Similar to CSX Corp., Union Pacific Railroad overcame weak coal traffic and set four financial records in the first quarter. But unlike CSX, UP also had to compensate for a steep decline in agricultural products business, mainly grain.
UP's first-quarter records include operating revenue, which increased 3 percent year over year to $5.3 billion; operating income, which rose 8 percent to $1.6 billion; diluted earnings per share, which climbed 13 percent to $2.03; and the operating ratio, which improved 1.4 points to 69.1 — the first time in the Class I's history that it posted a sub-70 ratio. In addition, net income grew 11 percent to $957 million.
Total volume declined 2 percent to 2.17 million carloads primarily because coal volume fell 19 percent to 402,000 units and ag products volume dipped 9 percent to 212,000 units. But volume gains in the chemical (12 percent to 271,000 units), intermodal (4 percent to 810,000 units) and automotive (2 percent to 184,000 units) sectors helped offset those drops.
UP leveraged the strengths of its diverse franchise despite the steep coal and grain business declines, said President and Chief Executive Officer Jack Koraleski during the Class I's earnings conference this morning.
"We efficiently managed our operations in the face of dynamic volume shifts across the network," he said.
In terms of revenue per business segment:
• coal revenue declined 6 percent to $936 million because of high utility stockpiles and mine production issues in Colorado and Utah;
• ag products revenue decreased 9 percent to $784 million because of limited corn supplies and a 10 percent drop in ethanol business;
• automotive revenue climbed 13 percent to $487 million because of pent-up demand to replace aging vehicles and higher truck demand associated with housing and construction;
• chemical revenue rose 14 percent to $873 million because crude oil volume more than doubled and demand was solid for plastics and liquified gas;
• industrial products revenue grew 6 percent to $916 million because of strong lumber and frac sand volumes; and
• intermodal revenue increased 9 percent to $988 million because international business rose 8 percent.
UP also reported that first-quarter operating expenses rose 2 percent to $3.7 billion.
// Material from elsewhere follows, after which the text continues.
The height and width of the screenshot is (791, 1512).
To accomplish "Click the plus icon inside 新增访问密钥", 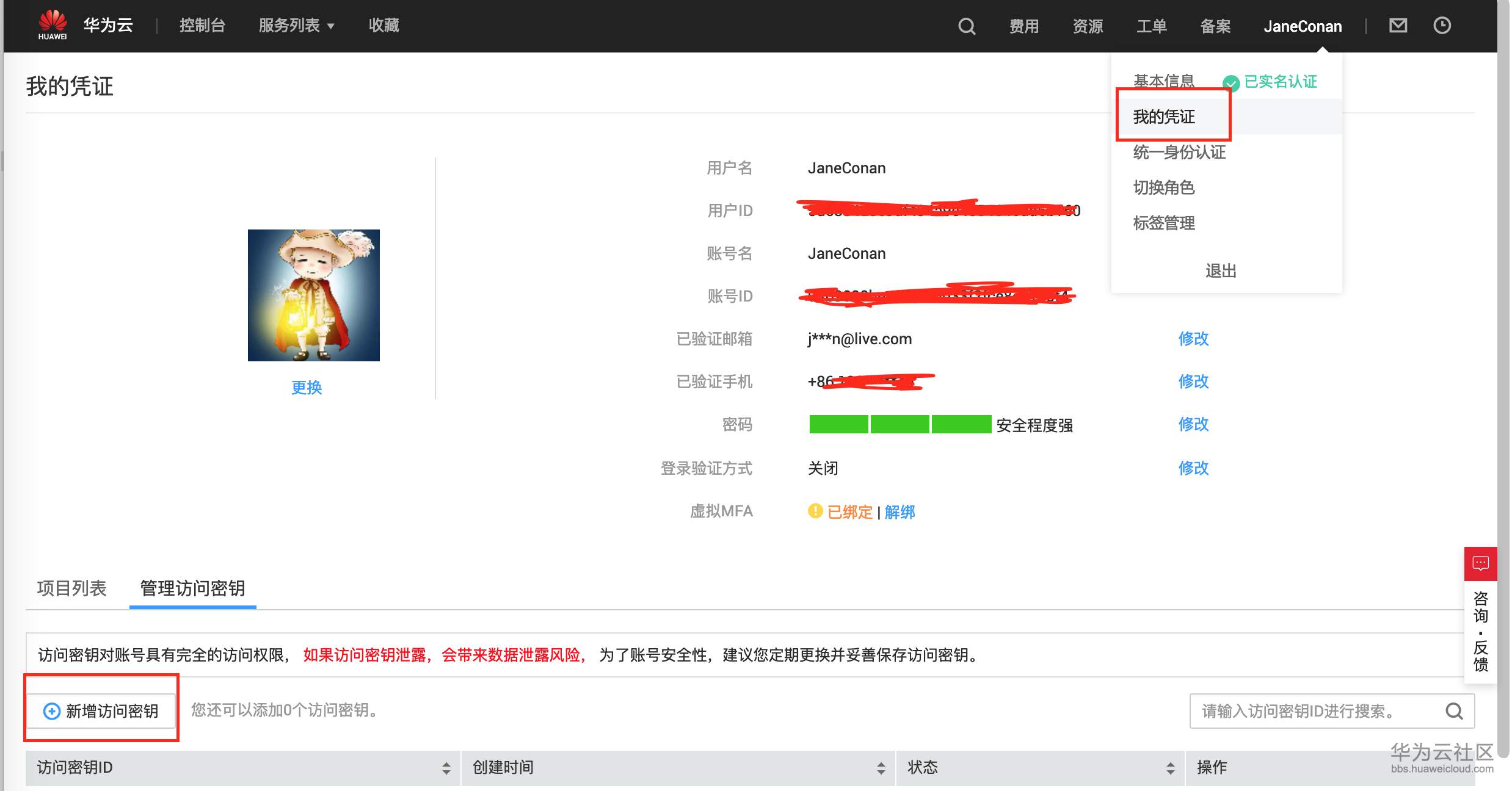I will tap(51, 711).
Compensation and benefit costs were flat at $1.2 billion and fuel costs declined 3 percent to $900 million, but purchased services and material costs rose 6 percent to $557 million.
Through the remainder of 2013, UP expects volume to increase slightly depending on the economy's health, summer weather, and the state of the ag products and coal sectors. For the full year, the Class I anticipates a record operating ratio and record earnings.
Longer term, UP remains committed to achieving a sub-65 operating ratio by 2017, said Executive Vice President and Chief Financial Officer Rob Knight.